Australia has been making sparkling wine for over 150 years, using the traditional method (méthode champenoise) for its best wines. At the 1855 International Paris Exhibition, which directly gave rise to the classification of Bordeaux wines into five growths, Hunter Valley winemaker James King entered various wines, including a sparkling wine which the judges said, ‘Has a bouquet, body and flavour equal to the finest champagnes’. This wine was chosen to be served to Napoleon III during the closing ceremony of the exhibition.

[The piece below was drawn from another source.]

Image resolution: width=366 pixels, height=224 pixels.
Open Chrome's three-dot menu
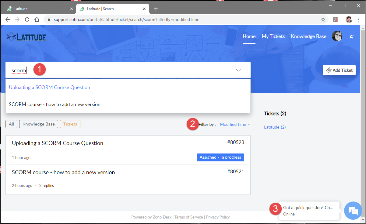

Attention swung to Victoria in the later part of the century, and remained there until the 1990s, when Tasmania proved beyond doubt that it is the finest Australian region for the production of méthode champenoise sparkling wines. These are kept for up to 12 years on lees, and are every bit as complex as vintage champagne. Blanc de blanc, rose, non-vintage and vintage wines respectively made from chardonnay, pinot noir and pinot meunier are all produced.
Sherry and Port
These are fortified wines. Australia’s most famous is the 100-year-old Seppeltsfield Para Liqueur, only sold when it is (at least) 100 years old; it has no equal elsewhere in the world. One-hundred-year-old Madeira is superb, with incredible length and intensity, but not the same richness and body as the Para Liqueur. Likewise, the old muscats and muscadelles/topaques from North East Victoria have no corresponding styles in either Spain or Portugal. Malaga (from Spain) is the closest to these wines in terms of richness, but cannot equal their complexity.